Pour une théologie équilibrée du corps humain

Ne pas mettre l’accent sur l’extérieur, sur des « cheveux tressés, colliers d’or ou vêtements élégants » (1 Pi 3 : 3), est-il cependant la garantie d’un regard juste et libérateur posé sur le corps ? Tout dépend des motivations qui nous portent vers la sobriété. L’autrice et co-pasteure Sharon Hodde Miller écrit : « La rhétorique chrétienne de la modestie, plutôt que d’offrir aux croyants une alternative à l’objectivation sexuelle des femmes, prolonge souvent cette objectivation, mais sous une forme différente. »[11] Il faut cacher le corps féminin, le couvrir d’une manière modeste pour ne pas qu’il devienne objet de tentation, occasion de chute pour un homme. La « police des moeurs », à l’image de celle qui opprime les femmes iraniennes en révolte, n’est pas loin. La préoccupation de Pierre était tout autre. 

Et Miller de poursuivre : « Ce qui est […] inquiétant dans cette approche, c’est qu’elle perpétue l’objectivation des femmes sous une forme piétiste. Elle traite le corps des femmes non pas comme un reflet glorieux de l’image de Dieu, mais comme une source de tentation qui doit être cachée. C’est l’autre face de la même médaille de l’objectivation : un côté exploite le corps féminin, tandis que l’autre semble en avoir honte. Les deux camps réduisent le corps de la femme à un objet sexuel. »[12] 

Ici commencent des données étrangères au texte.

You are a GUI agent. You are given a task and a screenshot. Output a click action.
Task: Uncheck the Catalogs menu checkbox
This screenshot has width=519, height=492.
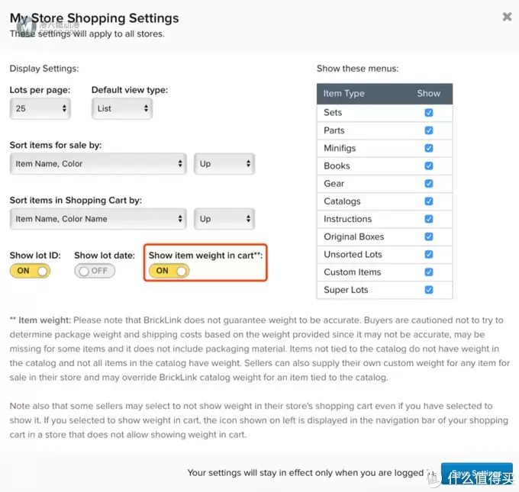pos(429,201)
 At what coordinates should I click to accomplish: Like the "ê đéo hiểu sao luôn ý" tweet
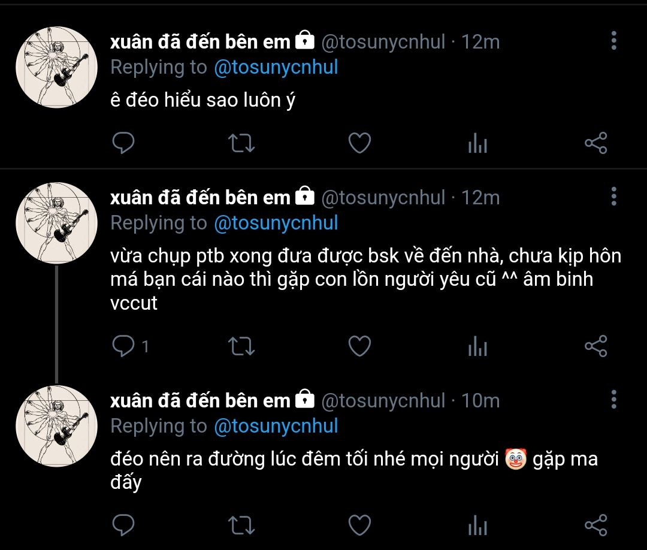(359, 143)
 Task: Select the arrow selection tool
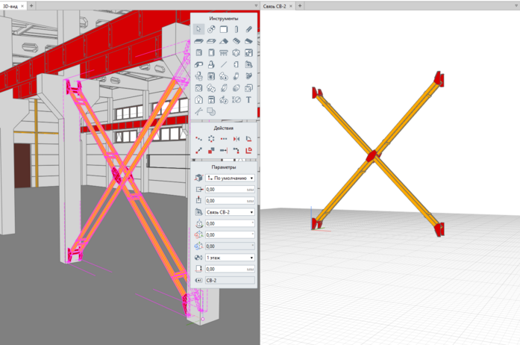pyautogui.click(x=199, y=29)
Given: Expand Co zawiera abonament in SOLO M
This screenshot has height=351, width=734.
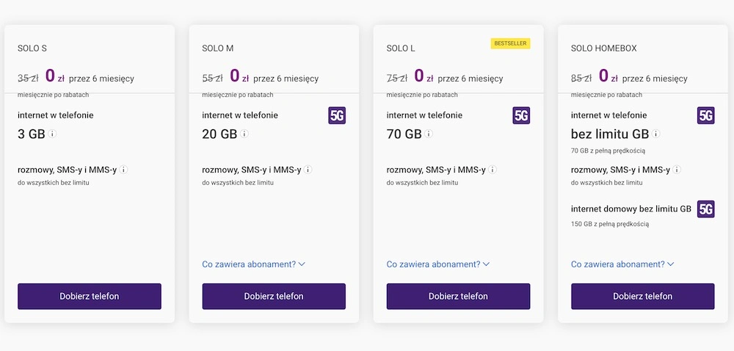Looking at the screenshot, I should pyautogui.click(x=254, y=264).
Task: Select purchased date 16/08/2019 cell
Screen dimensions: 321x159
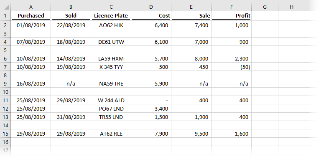Action: coord(31,83)
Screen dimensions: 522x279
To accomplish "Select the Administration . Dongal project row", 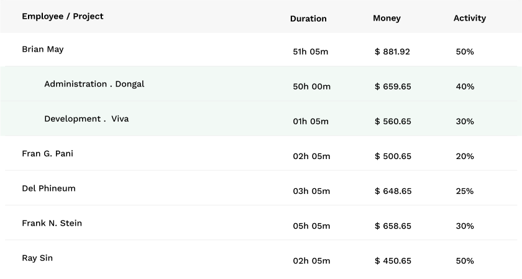I will [94, 85].
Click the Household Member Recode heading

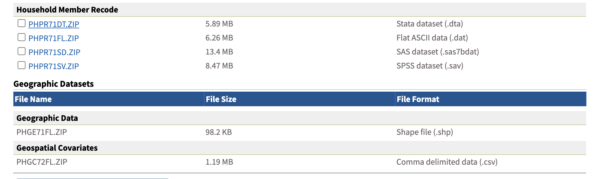tap(67, 10)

S’il faut choisir la modestie, ou la sobriété, ce devrait être pour les bonnes raisons. Choisir la sobriété pour avoir plus de temps et d’énergie disponibles pour ce qui est « sans prix aux yeux de Dieu » (1 Pi 3 : 4). Choisir la sobriété car « la fin de toutes choses est proche », comme le dit l’apôtre Pierre dans le chapitre suivant (1 Pi 4 : 7). Choisir la sobriété pour avoir « l’esprit éveillé afin de pouvoir prier » (1 Pi 4 : 7). Et non pas choisir la modestie quant à l’apparence par peur de la puissance que renferme notre corps.

Toujours selon Miller, dans la pensée et la théologie de beaucoup de personnes « [l]es femmes continuent d’être associées à leur corps d’une manière que les hommes ne connaissent pas. Et, en raison de cette association unique, l’identité des femmes est également liée de manière unique à leur corps, contrairement à celle des hommes. »[13] Les hommes sont identifiés à leur tête, à leur esprit, les femmes à leur corps. 

Une théologie du corps humain qui sait tenir l’importance et la beauté du corps en équilibre avec une sobriété saine et choisie librement peut contribuer à surmonter cette dualité. 

Il s’agirait d’une théologie qui ne sépare plus le corps et l’âme, mais souligne que la rédemption en Christ touche les deux. Une théologie qui rappelle que les hommes ont aussi un corps et que les femmes ne se résument pas à celui-ci. Une théologie qui affirme que la vraie beauté n’a pas de sexe. 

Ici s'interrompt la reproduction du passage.